Cyrtopodaceae M.Fleisch.

Elements in the following description are taken from Sastre-De Jesús (1987). The family is assumed to be bigeneric.

Plants robust, forming loose tufts on tree trunks or rock, pendent and curving away from the substrate, usually ± yellow-green. Primary stems creeping, often eroded, in cross-section with central strand small or absent. Secondary stems (stipes) erect or pendent and curving away from the substrate, irregularly branched, dark brown and very stiff. Leaves of secondary stems and branches not differentiated, often eroding, erect-appressed, narrowly lanceolate and abruptly tapered from an oblong-obovate base; margins plane, singly toothed and often partially bistratose above, entire and unistratose at the base; laminal cells of the subula mostly oblong to elliptic, smooth, firm-walled, partially bistratose; interior cells of the leaf base linear, thick-walled, ± porose, smooth; marginal cells of the leaf base rounded-oblate to rounded-subquadrate in many rows and extending ± to the shoulder, mostly with fine, ± radiate cuticular striations; alar cells not differentiated; costa rather narrow, percurrent to short excurrent. Paraphyllia absent. Pseudoparaphyllia foliose.
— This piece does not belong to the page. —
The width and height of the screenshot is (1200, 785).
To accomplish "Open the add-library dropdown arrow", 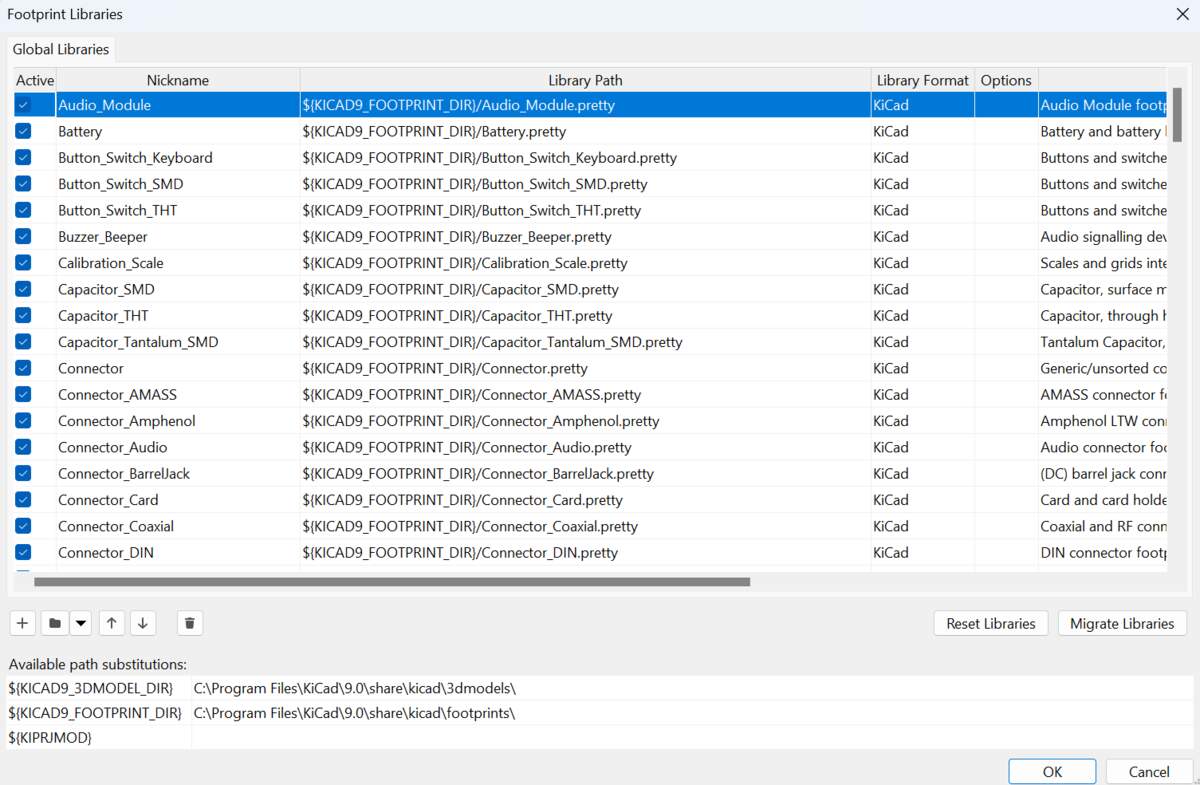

Dioicous. Setae short to elongate; capsules exserted, erect and symmetric, oblong to oblong-cylindric; exothecial cells firm-walled, not thickened in corners; stomata superficial; annulus absent; operculum obliquely rostrate. Peristome double or single; exostome teeth 16, yellow-brown, linear-lanceolate, with a straight abaxial median line, baculate-spinose below or throughout; endostome present (in N.Z. taxon) or absent. Calyptra cucullate, smooth, naked.
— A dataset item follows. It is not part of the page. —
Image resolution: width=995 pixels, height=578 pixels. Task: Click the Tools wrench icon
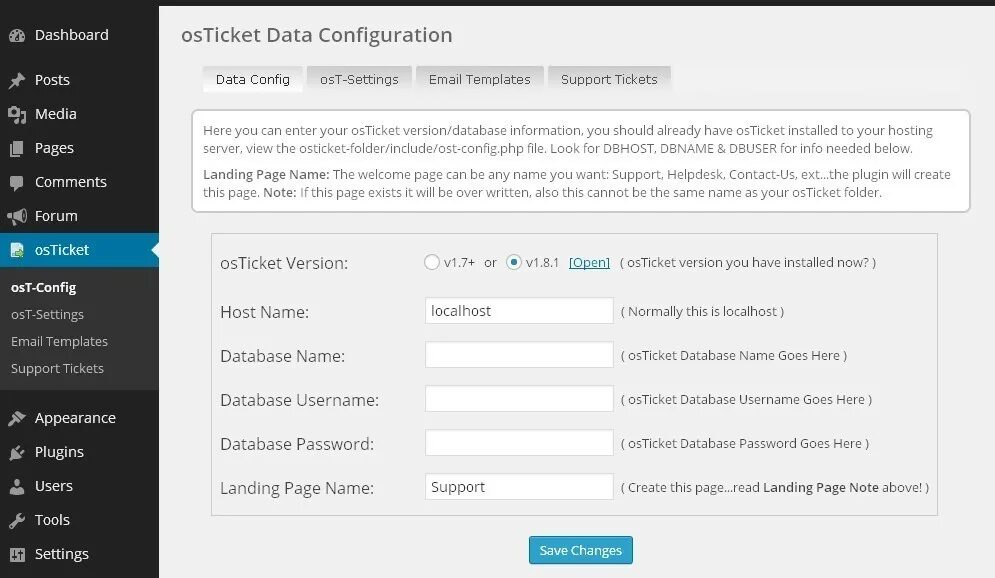(x=17, y=520)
The family Cyrtopodaceae was most recently reviewed bySastre-De Jesús (1987) who considered it to contain two genera, Cyrtopus and Bescherellia. Cyrtopus is monotypic and probably restricted to Australasia, while Bescherellia includes two species primarily distributed in Melanesia, Western Polynesia, and eastern Australia. Sastre-De Jesús excluded the New Caledonian Cyrtopodendron (placed here by Brotherus 1925) from the family and suggested that this monotypic genus is better placed in the Pterobryaceae (in the general relationship of Pterobryella). She emphasised the regularly pinnate branching of the secondary stems of Cyrtopodendron, noting that it is unlike the irregular branching of both Cyrtopus and Bescherellia.

Goffinet et al. (2009) recently placed the genera Cyrtopus and Bescherellia in the Hypnodendraceae, apparently accepting molecular evidence of a relationship presented by Bell et al. (2007). However, in an Australasian context, the Cyrtopodaceae are highly distinctive by several habitat and morphological features, including their predominantly epiphytic substrate, their pendent and strongly upwardly swept habit, their highly irregular (and non-dendroid) branching, their very long and narrowly lanceolate-acuminate leaves of a uniform shape, and the broad band of differentiated marginal cells at the leaf base. By contrast, members of the Hypnodendraceae are nearly always terrestrial and usually dendroid, lack an upwardly swept habit, have much shorter and less lanceolate (and dimorphic) leaves, and usually lack bands of differentiated marginal cells. The members of the Cyrtopodaceae are readily recognised in the field. Sastre-De Jesús’s (1987) family concept is therefore followed here. The family is also maintained in the classification utilised by the Flora of Australia vol. 51, based on Goffinet & Buck (2004).